The award for slimiest sports tradition goes to fans of the Detroit Red Wings. They often throw cooked octopuses onto the ice for good luck.
The custom dates back to 1952 when the team needed eight wins to take home hockey’s biggest prize—the Stanley Cup. Two brothers who owned a fish market threw an octopus onto the rink during a game. They thought the cephalopod’s eight arms made it a great good-luck charm. When the team won the championship, the idea that the animals could secure a win stuck.

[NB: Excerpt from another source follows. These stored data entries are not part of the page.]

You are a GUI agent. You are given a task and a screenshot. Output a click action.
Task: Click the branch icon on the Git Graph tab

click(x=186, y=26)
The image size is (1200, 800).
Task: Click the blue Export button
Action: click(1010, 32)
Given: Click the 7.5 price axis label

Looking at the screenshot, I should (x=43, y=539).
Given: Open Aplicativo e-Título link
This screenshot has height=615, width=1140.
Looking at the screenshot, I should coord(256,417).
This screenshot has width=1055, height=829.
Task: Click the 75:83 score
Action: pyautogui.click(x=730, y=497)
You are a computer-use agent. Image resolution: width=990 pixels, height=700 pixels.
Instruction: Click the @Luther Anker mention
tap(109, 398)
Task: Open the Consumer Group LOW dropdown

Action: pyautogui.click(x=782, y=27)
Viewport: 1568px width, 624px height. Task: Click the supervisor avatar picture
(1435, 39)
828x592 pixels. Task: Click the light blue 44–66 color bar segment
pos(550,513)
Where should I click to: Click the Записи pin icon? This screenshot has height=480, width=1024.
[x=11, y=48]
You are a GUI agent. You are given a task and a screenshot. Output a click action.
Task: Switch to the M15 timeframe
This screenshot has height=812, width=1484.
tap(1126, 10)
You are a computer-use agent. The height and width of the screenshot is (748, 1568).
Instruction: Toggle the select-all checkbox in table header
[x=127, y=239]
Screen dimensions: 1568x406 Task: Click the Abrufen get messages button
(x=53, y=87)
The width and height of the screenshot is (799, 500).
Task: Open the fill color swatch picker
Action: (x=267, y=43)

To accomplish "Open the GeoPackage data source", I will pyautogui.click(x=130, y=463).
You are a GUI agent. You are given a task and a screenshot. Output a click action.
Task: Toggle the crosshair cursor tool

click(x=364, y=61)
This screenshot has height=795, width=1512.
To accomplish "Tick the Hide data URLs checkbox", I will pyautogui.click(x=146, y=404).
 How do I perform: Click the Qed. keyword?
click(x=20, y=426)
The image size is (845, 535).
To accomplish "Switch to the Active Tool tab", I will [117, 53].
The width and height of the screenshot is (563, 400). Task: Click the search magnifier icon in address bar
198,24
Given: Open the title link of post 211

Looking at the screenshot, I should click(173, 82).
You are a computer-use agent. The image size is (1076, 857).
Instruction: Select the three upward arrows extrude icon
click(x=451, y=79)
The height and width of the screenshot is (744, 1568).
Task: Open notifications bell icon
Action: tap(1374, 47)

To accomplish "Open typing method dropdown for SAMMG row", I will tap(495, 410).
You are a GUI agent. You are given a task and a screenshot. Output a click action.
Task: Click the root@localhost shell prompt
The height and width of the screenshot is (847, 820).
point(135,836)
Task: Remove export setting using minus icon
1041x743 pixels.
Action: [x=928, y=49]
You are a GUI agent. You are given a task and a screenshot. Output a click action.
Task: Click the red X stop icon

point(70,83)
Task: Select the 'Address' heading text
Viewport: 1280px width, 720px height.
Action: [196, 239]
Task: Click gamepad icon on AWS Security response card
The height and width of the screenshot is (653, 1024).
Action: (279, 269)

Octopuses’ arms are amazing. Each appendage is covered with hundreds of suckers that can latch onto surfaces, feel, and taste. Each arm even has a miniature brain at its base. This allows the limbs to operate independently, says Alicia Bitondo, who works at the Monterey Bay Aquarium in California. And if an octopus ever loses an arm when tangling with a predator, it will grow back.
Octopuses lack bones. Instead, they rely on a flexible hydrostatic skeleton, which uses internal fluid pressure, to prop themselves up and give their arms strength. That’s why in an octopus’s natural ocean habitat, its body holds it shape. But out of the water—like on a hockey rink—it’s a floppy blob.
Even though the National Hockey League has banned throwing things, including octopuses, onto the ice, that hasn’t deterred Red Wings fans. There’s no sign their cephalopodtossing tradition will stop anytime soon.